JSL (JSLG3) Q4 2025 earnings summary
Event summary combining transcript, slides, and related documents.
Q4 2025 earnings summary
25 Mar, 2026Executive summary
Operating margin expanded by 3.2 p.p. in Q4 and 1.8 p.p. for 2025, with EBITDA margin reaching 20.5% and EBITDA of R$2.0 billion, up 16% year-over-year.
Net revenue grew 6.5% year-over-year to R$9.7 billion in 2025, with 10% growth excluding intentional reductions in grain and chemicals.
Strategic reorganization created three business units: JSL Dedicated Services, Intralog, and JSL Digital, each showing strong performance and margin focus.
R$4.9 billion in new contracts signed in 2025, with 71% from cross-selling and 29% from new clients, and an average term of 70 months.

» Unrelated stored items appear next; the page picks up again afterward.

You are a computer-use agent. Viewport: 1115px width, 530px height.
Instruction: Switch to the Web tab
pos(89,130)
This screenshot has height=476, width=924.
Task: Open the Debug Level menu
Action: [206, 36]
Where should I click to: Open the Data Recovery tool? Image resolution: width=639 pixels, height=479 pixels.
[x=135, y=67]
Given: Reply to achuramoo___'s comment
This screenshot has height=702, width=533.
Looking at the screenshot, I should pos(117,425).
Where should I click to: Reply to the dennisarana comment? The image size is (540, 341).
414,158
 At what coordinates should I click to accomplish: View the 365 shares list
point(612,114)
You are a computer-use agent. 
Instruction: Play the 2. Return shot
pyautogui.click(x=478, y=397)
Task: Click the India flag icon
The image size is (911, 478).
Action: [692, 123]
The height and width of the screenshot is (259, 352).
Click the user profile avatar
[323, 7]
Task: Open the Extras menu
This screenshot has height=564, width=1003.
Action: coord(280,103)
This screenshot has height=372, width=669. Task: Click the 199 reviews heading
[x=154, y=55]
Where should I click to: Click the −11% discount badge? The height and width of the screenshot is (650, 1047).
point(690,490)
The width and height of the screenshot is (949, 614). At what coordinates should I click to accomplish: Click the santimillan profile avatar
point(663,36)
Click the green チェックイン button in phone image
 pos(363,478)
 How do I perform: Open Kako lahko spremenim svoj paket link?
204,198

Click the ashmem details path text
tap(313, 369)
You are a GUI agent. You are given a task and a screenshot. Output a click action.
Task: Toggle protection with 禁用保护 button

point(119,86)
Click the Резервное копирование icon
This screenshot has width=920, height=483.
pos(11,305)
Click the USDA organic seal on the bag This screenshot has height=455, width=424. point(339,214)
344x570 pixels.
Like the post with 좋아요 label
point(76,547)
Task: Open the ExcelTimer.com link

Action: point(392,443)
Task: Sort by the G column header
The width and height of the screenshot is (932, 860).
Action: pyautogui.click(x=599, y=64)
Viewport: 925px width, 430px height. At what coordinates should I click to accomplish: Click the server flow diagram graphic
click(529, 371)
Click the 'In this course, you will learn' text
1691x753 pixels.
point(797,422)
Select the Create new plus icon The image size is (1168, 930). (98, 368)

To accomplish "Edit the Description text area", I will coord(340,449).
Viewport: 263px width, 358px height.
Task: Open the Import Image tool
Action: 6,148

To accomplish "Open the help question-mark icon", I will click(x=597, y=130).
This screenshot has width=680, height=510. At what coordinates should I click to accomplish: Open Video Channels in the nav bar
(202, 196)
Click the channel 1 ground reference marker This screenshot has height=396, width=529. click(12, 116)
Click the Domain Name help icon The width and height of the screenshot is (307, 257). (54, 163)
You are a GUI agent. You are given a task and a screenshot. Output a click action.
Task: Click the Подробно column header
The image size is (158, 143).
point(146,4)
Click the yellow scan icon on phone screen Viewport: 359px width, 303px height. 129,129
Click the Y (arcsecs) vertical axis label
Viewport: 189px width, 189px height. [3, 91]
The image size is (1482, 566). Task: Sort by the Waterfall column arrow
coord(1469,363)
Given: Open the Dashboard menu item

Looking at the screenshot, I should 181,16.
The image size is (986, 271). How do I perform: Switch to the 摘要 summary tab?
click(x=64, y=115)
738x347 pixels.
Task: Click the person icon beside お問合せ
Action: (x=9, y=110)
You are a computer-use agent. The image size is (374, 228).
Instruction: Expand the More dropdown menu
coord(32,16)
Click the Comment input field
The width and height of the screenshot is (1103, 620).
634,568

Asset-light strategy, operational efficiency, and digital transformation initiatives drove margin expansion, strong cash generation, and deleveraging.
Financial highlights
Adjusted EBITDA reached R$2.0 billion in 2025, up 16% year-over-year, with a margin of 20.5%.
Adjusted EBIT was R$1.2 billion, margin 12.9%.
Adjusted net income for 2025 was R$147 million, with Q4 net income at R$29.8 million, pressured by financial expenses.
Free cash flow after investments and growth was R$392 million in 2025, with a yield of 20.9%.
Cash at year-end was R$1.5 billion, with total liquidity of R$1.8 billion and R$320 million in undrawn credit lines.
Outlook and guidance
Focus for 2026 is on productivity, profitability, and a return to historical growth patterns, led by Intralog and Digital units.
Management targets continued strong cash generation, organic deleveraging, and margin expansion, with no formal guidance provided.
Dedicated Services growth to be below historical levels due to its larger base, but profitability improvements are targeted.
Growth in 2025 driven by new contracts, especially in food & beverage, chemicals, and consumer goods.